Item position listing
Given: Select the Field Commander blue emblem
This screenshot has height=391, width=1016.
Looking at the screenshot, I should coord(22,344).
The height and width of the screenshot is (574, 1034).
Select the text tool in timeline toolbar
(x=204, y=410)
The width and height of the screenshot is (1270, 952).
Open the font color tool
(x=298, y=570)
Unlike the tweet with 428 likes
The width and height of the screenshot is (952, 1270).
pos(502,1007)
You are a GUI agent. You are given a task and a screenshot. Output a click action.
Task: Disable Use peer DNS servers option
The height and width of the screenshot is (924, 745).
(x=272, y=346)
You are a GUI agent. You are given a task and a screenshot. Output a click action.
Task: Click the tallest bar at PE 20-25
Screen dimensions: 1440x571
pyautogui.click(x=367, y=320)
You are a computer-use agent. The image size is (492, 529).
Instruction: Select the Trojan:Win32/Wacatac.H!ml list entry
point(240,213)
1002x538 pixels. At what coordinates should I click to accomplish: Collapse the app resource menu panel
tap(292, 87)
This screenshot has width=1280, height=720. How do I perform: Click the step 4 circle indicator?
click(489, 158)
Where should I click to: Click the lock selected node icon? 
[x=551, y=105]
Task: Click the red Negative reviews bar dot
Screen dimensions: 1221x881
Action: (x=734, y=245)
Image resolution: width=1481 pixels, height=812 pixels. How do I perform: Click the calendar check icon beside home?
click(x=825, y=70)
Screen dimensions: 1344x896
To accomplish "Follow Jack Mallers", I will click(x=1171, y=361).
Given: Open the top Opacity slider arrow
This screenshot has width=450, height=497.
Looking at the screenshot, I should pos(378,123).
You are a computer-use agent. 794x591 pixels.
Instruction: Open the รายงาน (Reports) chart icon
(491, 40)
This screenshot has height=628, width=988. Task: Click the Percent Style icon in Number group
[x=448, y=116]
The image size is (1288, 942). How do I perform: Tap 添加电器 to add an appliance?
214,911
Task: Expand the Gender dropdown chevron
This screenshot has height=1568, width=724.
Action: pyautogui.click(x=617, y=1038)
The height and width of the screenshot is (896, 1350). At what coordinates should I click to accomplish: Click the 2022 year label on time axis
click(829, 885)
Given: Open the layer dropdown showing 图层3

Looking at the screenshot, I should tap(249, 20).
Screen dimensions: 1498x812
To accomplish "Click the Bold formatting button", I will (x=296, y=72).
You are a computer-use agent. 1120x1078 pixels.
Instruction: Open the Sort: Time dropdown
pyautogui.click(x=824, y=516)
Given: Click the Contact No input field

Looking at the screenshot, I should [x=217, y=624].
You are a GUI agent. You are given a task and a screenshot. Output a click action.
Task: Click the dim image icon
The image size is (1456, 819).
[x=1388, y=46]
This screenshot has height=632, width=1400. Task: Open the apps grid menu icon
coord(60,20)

- [PROBLEM STATEMENT]
Convert the listing above into a JSON list of strings with one string per line. Leave out the blank lines.

- [THE OUTPUT]
[
  "Given: Select the Field Commander blue emblem",
  "This screenshot has height=391, width=1016.",
  "Looking at the screenshot, I should coord(22,344).",
  "The height and width of the screenshot is (574, 1034).",
  "Select the text tool in timeline toolbar",
  "(x=204, y=410)",
  "The width and height of the screenshot is (1270, 952).",
  "Open the font color tool",
  "(x=298, y=570)",
  "Unlike the tweet with 428 likes",
  "The width and height of the screenshot is (952, 1270).",
  "pos(502,1007)",
  "You are a GUI agent. You are given a task and a screenshot. Output a click action.",
  "Task: Disable Use peer DNS servers option",
  "The height and width of the screenshot is (924, 745).",
  "(x=272, y=346)",
  "You are a GUI agent. You are given a task and a screenshot. Output a click action.",
  "Task: Click the tallest bar at PE 20-25",
  "Screen dimensions: 1440x571",
  "pyautogui.click(x=367, y=320)",
  "You are a computer-use agent. The image size is (492, 529).",
  "Instruction: Select the Trojan:Win32/Wacatac.H!ml list entry",
  "point(240,213)",
  "1002x538 pixels. At what coordinates should I click to accomplish: Collapse the app resource menu panel",
  "tap(292, 87)",
  "This screenshot has width=1280, height=720. How do I perform: Click the step 4 circle indicator?",
  "click(489, 158)",
  "Where should I click to: Click the lock selected node icon? ",
  "[x=551, y=105]",
  "Task: Click the red Negative reviews bar dot",
  "Screen dimensions: 1221x881",
  "Action: (x=734, y=245)",
  "Image resolution: width=1481 pixels, height=812 pixels. How do I perform: Click the calendar check icon beside home?",
  "click(x=825, y=70)",
  "Screen dimensions: 1344x896",
  "To accomplish \"Follow Jack Mallers\", I will click(x=1171, y=361).",
  "Given: Open the top Opacity slider arrow",
  "This screenshot has width=450, height=497.",
  "Looking at the screenshot, I should pos(378,123).",
  "You are a computer-use agent. 794x591 pixels.",
  "Instruction: Open the รายงาน (Reports) chart icon",
  "(491, 40)",
  "This screenshot has height=628, width=988. Task: Click the Percent Style icon in Number group",
  "[x=448, y=116]",
  "The image size is (1288, 942). How do I perform: Tap 添加电器 to add an appliance?",
  "214,911",
  "Task: Expand the Gender dropdown chevron",
  "This screenshot has height=1568, width=724.",
  "Action: pyautogui.click(x=617, y=1038)",
  "The height and width of the screenshot is (896, 1350). At what coordinates should I click to accomplish: Click the 2022 year label on time axis",
  "click(829, 885)",
  "Given: Open the layer dropdown showing 图层3",
  "Looking at the screenshot, I should tap(249, 20).",
  "Screen dimensions: 1498x812",
  "To accomplish \"Click the Bold formatting button\", I will (x=296, y=72).",
  "You are a computer-use agent. 1120x1078 pixels.",
  "Instruction: Open the Sort: Time dropdown",
  "pyautogui.click(x=824, y=516)",
  "Given: Click the Contact No input field",
  "Looking at the screenshot, I should [x=217, y=624].",
  "You are a GUI agent. You are given a task and a screenshot. Output a click action.",
  "Task: Click the dim image icon",
  "The image size is (1456, 819).",
  "[x=1388, y=46]",
  "This screenshot has height=632, width=1400. Task: Open the apps grid menu icon",
  "coord(60,20)"
]